KUB及IVU常應用于泌尿系,前者可發現腎臟及輸尿管有無陽性結石,后者通過顯示腎盂、腎盞判斷是否有組織破壞或腫瘤,并可了解腎分泌功能,但不能發現血管畸形,本組除1例IVU腎盂積水外,均為陰性表現。彩超可發現異常血流信號,顯示腎動脈血流速度較快,本組2例彩超提示血管畸形,但7例均未發現病變,可能為腎血管豐富,掩蓋了畸形血管團,或畸形血管團內血流速度較慢,血管信號不完整。CT密度分辨率高,增強可發現腎內異常高密度區,部分可見蚓狀血管影是其特征性表現,最大密度投影(MIP)或多平面重建(MPR)可幫助診斷。本組5例CT提示腎內異常高密度病灶,但不能分辨是出血灶還是病變血管團;1例可見典型蚓狀血管明確診斷。膀胱鏡通過觀察雙側輸尿管口噴血情況提示患腎位置,為后續進一步診斷及治療提供方向。上述影像學檢查各俱優勢,但均不能明確定性。DSA是診斷腎AVM的金標準[8-11],診斷標準包括:①畸形血管團是診斷核心,可表現為蚓狀、線團狀及叢狀;② 供血動脈不增粗,由1支或數支組成;③ 引流靜脈常早顯;④動靜脈瘺。病變范圍較廣者一般選擇性腎動脈造影即可診斷,病變細小、分流量少者需進行腎段、葉水平分級造影,有時病變顯示不清晰可改變角度投照。造影時應觀察有無副腎動脈供血,漏診該動脈有可能造成手術失敗。觀察病變動靜脈瘺分流量至關重要,關系到栓塞材料的選擇。有報道靜脈曲張型腎AVM出現自然消退現象[10,12]。 本組 9例 DSA 造影表現符合上述診斷標準,未出現自然消退現象,可能與患者均及時進行栓塞治療有關。

3.3 腎AVM的介入治療

腎AVM的治療方法包括內科保守治療、外科手術治療以及介入栓塞治療。
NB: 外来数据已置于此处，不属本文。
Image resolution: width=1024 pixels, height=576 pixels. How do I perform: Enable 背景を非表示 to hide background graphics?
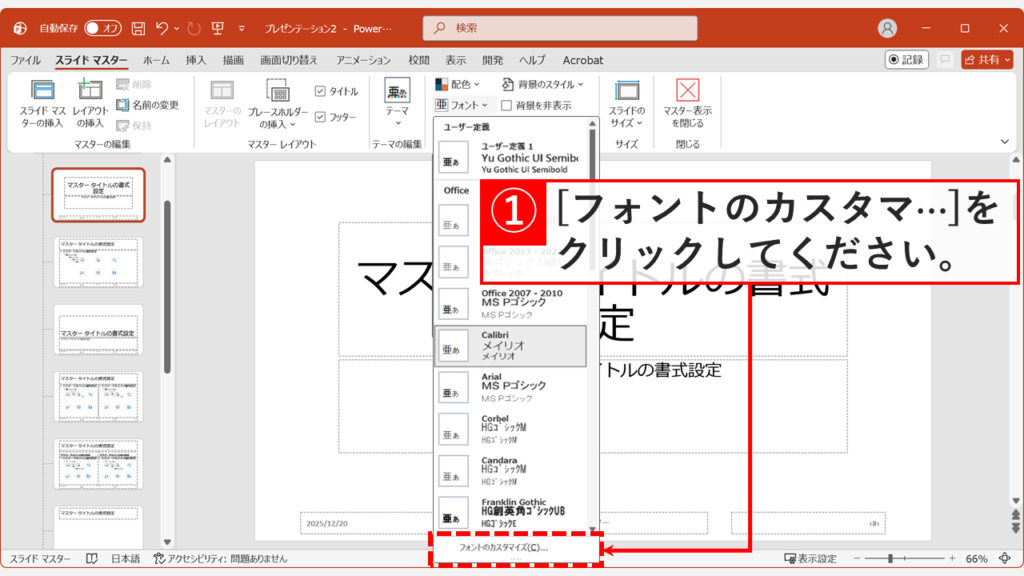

超選擇性腎動脈栓塞創傷小、療效好,且能最大程度保護腎功能,是治療腎AVM的首選。栓塞材料包括明膠海綿顆粒、PVA顆粒、絲線顆粒、無水乙醇、碘油、彈簧圈等。栓塞材料的選擇各家報道不一。無水乙醇由于其脫水和消融作用,作為液體栓塞劑其彌散性好,在體內代謝不產生異物排斥反應,能起到永久性的栓塞作用,從而達到治愈AVM的效果。王精兵等[5]單純使用無水乙醇栓塞腎AVM,一次性成功率91.6%(11/12);Takebayashi等[1]單純使用無水乙醇達到完全栓塞的有84%,所有病例隨訪均無再發。明膠海綿作為中期栓塞劑,在出血性疾病中已得到廣泛應用,療效確切,無抗原性、廉價、易注射、栓塞程度易控制是其優點。毛學群等[8]報道一組11例患者,單純使用明膠海綿顆粒進行栓塞,一次性成功率100%,隨訪3個月~3年未見復發。PVA及絲線顆粒作為永久性顆粒栓塞劑,可永久閉塞病變血管床,減少側支血管的形成,陳耀庭等[3]報道一組5例腎AVM,1例單獨使用PVA顆粒栓塞獲得成功。彈簧圈作為永久性栓塞材料主要用于加固栓塞效果,避免血流反復沖刷再通,永久閉塞靶血管。Beaujeux等[13]報道單純使用微鋼圈成功治療了7例腎AVM,未見復發。也有聯合2種或以上栓塞劑治療腎AVM的報道[3,7]。本組 8 例采用明膠海綿顆粒、絲線顆粒及彈簧圈栓塞同樣達到良好效果。栓塞材料無好壞之分,可根據個人對栓塞劑的熟知程度進行選擇。對于末梢型腎AVM可直接使用絲線顆粒結合海綿顆粒,顆粒性栓塞劑容易發生反流,注射時應透視觀察,血流速度明顯減慢或滯留時停止注射,反復造影確認無其他供血血管或再通為止,避免栓塞不徹底可能導致的腎素依賴性高血壓[1,14]。腎段或葉間水平腎動脈較粗,血流豐富,顆粒性栓塞劑易被沖走導致血管再通,此時輔以彈簧圈加固可加強栓塞效果,永久閉塞靶血管。伴有明顯動靜脈瘺者,顆粒性栓塞劑可能通過瘺口進入肺動脈而造成肺栓塞,此時應避免使用顆粒性栓塞劑,直接使用彈簧圈栓塞。總之,根據熟練掌握栓塞材料特性,選擇合適栓塞方式,是治療成功的關鍵。

3.4 并發癥及療效

本組8例腎AVM栓塞后均出現不等程度栓塞后綜合征,如腰部不適、酸脹、腰痛、發熱、惡性嘔吐、腹脹等,一般無需處理,多于1周內消失。與多數報道一樣,本組病例未出現腎衰竭、腎膿腫、異位栓塞、過度栓塞等嚴重并發癥。本組病例肉眼血尿36 h 內消失,與文獻報道基本相符[3,5,9],貧血癥狀明顯改善,隨訪1~24個月未見復發。栓塞后CT復查示腎梗死面積5%~30%,與文獻報道最大栓塞面積48%[1]相比,腎組織得到了最大限度保護。使用微導管可明顯縮小栓塞面積,減少腎梗死范圍,同時也減少對比劑用量,減輕對比劑對腎臟功能的損害。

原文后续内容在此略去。